→ Fragmento proporcionado:

A lo largo de mi dilatada experiencia de vida de Iglesia, y más concretamente en el ejercicio de responsabilidades durante tres décadas como miembro de la Comisión Permanente de la Iglesia Evangélica Española, he ido acumulando el sentimiento de que a mayor trabajo, dedicación y compromiso, más se diluía en medio de las ocupaciones cotidianas el vivir la fe con alegría y el sentir el gozo que debiera ser inherente a todo creyente. Y en momentos de reflexión me ha asaltado más de una vez la contradicción de sentir que, alrededor de lo que es el eje de tu vida, del cual hablas y predicas continuamente, se ha ido levantando con el tiempo una sutil barrera que impide cada vez con mayor intensidad acercarse a la vivencia más genuina de la fe, que no es otra que seguir el camino de Jesús.
Debo reconocer que la reflexión de Pedro Zamora me ha ayudado, y mucho, a identificar las razones de esta barrera, de qué está formada y cuál es su esencia. En mi caso particular, está vinculada a un hecho fundamental: la vivencia como dirigente de Iglesia que va acumulando experiencias de conflictos y dificultades de todo tipo (humanas, pastorales, económicas), que absorben, y no poco, las horas, las fuerzas y los recursos de los que uno dispone, robando un tiempo precioso para poder vivir con pausa, de forma serena. En consecuencia, los espacios de meditación y reflexión se ven gravemente comprometidos, ya que ¡estamos hablando del motor, de la esencia de la que se debe nutrir todo cristiano!
La propuesta del autor es de una originalidad extrema, presentándonos como argumento central del texto la vida de un hombre con dos identidades claramente diferenciadas, un hombre que ha vivido dos vidas: la primera, llena de poder, de proyectos, de grandes obras que le permitieron situarse en el zenit, viviendo el máximo esplendor de los hombres de su época; la segunda, la de un hombre al que solo le queda la palabra como único y último valor, por lo que vive como un predicador que dedica el resto de su existencia a reflexionar sobre la vida y el verdadero sentido de esta. El nexo entre estas dos vidas es la característica esencial del personaje y el motivo por el cual es conocido en la historia relatada en el Antiguo Testamento: se trata de «la sabiduría». Es fácil, pues, identificar al personaje: se trata del rey Salomón.
Las reflexiones del Predicador del que nos habla el libro son el núcleo desde el que Pedro Zamora elabora su aportación fundamental, en la que el lector puede sentirse fuertemente interpelado a la búsqueda de una vida y una fe mucho más sencilla, y a renunciar a la multitud de hechos que hacen que vivamos una vida llena de complejidades, que solo constituyen un obstáculo que impide vivir la «vida verdadera».
Este hombre, que es uno de los mayores paradigmas en la historia humana de poder y de sabiduría, y que ha destinado una parte muy importante de su vida a «hacer», a «construir», a querer dejar algo perenne para la posteridad, reflexiona, a veces amargamente, sobre la vanidad y la vacuidad de todo lo hecho, y descubre de manera profundamente lúcida que lo único que da sentido a la existencia humana son los «otros»; son los demás quienes dan valor a nuestra vida, y tan solo queda de todo hombre el impacto y el recuerdo que ha dejado en los otros hombres.

→ Conjunto de datos:
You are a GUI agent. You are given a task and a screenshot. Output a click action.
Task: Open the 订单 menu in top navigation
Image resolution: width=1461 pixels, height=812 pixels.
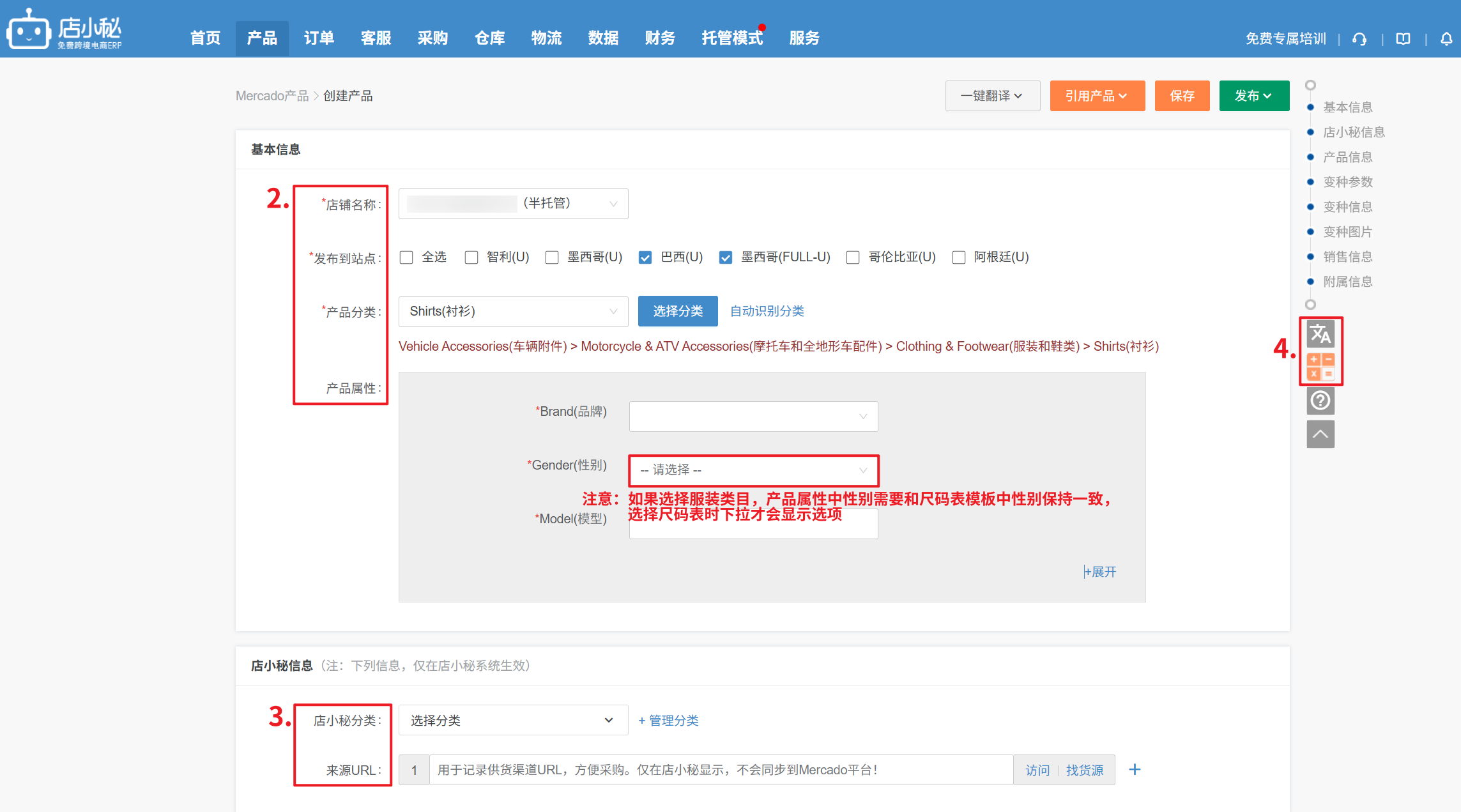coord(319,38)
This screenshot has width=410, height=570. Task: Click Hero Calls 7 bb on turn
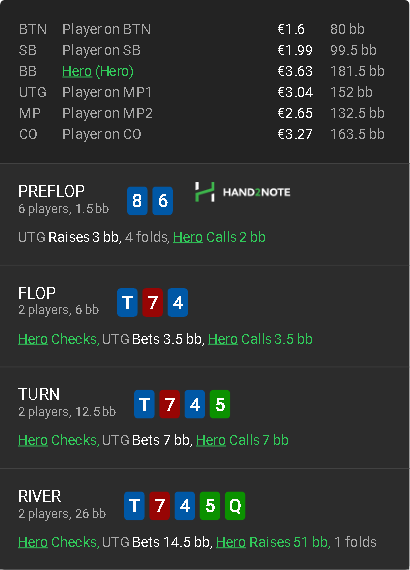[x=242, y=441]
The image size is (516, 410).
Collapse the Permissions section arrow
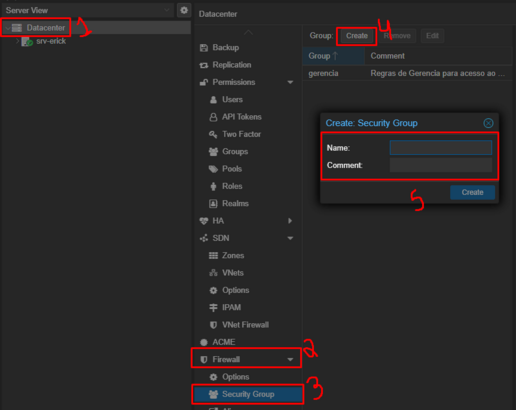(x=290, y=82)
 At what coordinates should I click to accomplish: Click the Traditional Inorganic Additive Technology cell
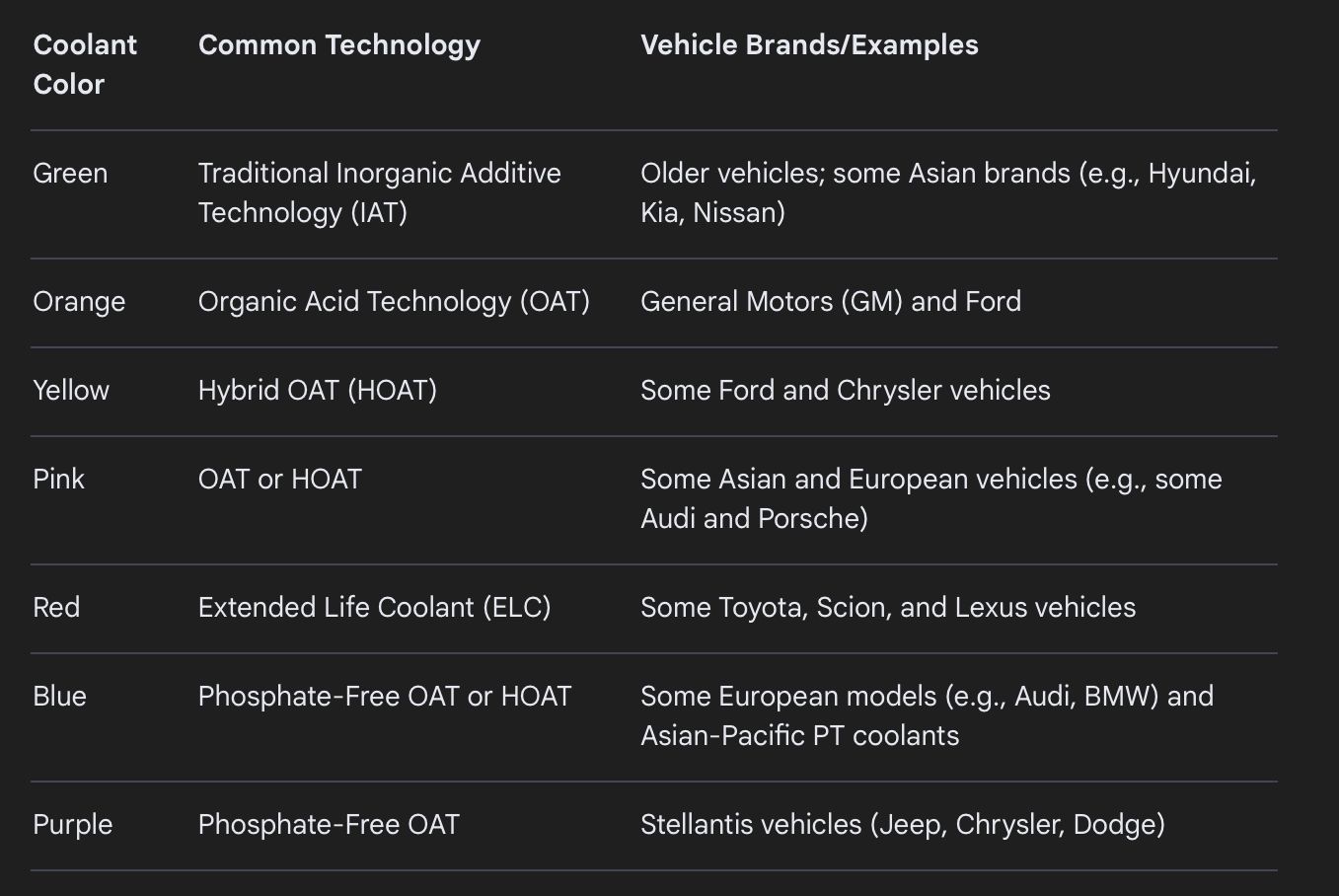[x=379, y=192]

→ Enunciado 1:
Copia del fragmento proporcionado el pasaje que va desde «A lo largo de» hasta «camino de Jesús.», ambos incluidos.
→ Enunciado 2:
Según el fragmento proporcionado, ¿durante cuánto tiempo ejerció responsabilidades quien escribe como miembro de la Comisión Permanente de la Iglesia Evangélica Española?
→ Enunciado 3:
Resume en dos oraciones el fragmento proporcionado.

→ Resultado esperado 1:
A lo largo de mi dilatada experiencia de vida de Iglesia, y más concretamente en el ejercicio de responsabilidades durante tres décadas como miembro de la Comisión Permanente de la Iglesia Evangélica Española, he ido acumulando el sentimiento de que a mayor trabajo, dedicación y compromiso, más se diluía en medio de las ocupaciones cotidianas el vivir la fe con alegría y el sentir el gozo que debiera ser inherente a todo creyente. Y en momentos de reflexión me ha asaltado más de una vez la contradicción de sentir que, alrededor de lo que es el eje de tu vida, del cual hablas y predicas continuamente, se ha ido levantando con el tiempo una sutil barrera que impide cada vez con mayor intensidad acercarse a la vivencia más genuina de la fe, que no es otra que seguir el camino de Jesús.

→ Resultado esperado 2:
Durante tres décadas.

→ Resultado esperado 3:
Quien escribe cuenta que sus años de responsabilidades en la Iglesia, con conflictos y dificultades de todo tipo, fueron levantando una barrera que alejaba la alegría de vivir la fe, y que la reflexión de Pedro Zamora le ayudó a identificar esa barrera. Zamora parte de las reflexiones del Predicador, el rey Salomón, que tras una vida de poder y grandes obras descubre que solo los otros dan sentido a la existencia, e invita al lector a buscar una vida y una fe más sencillas.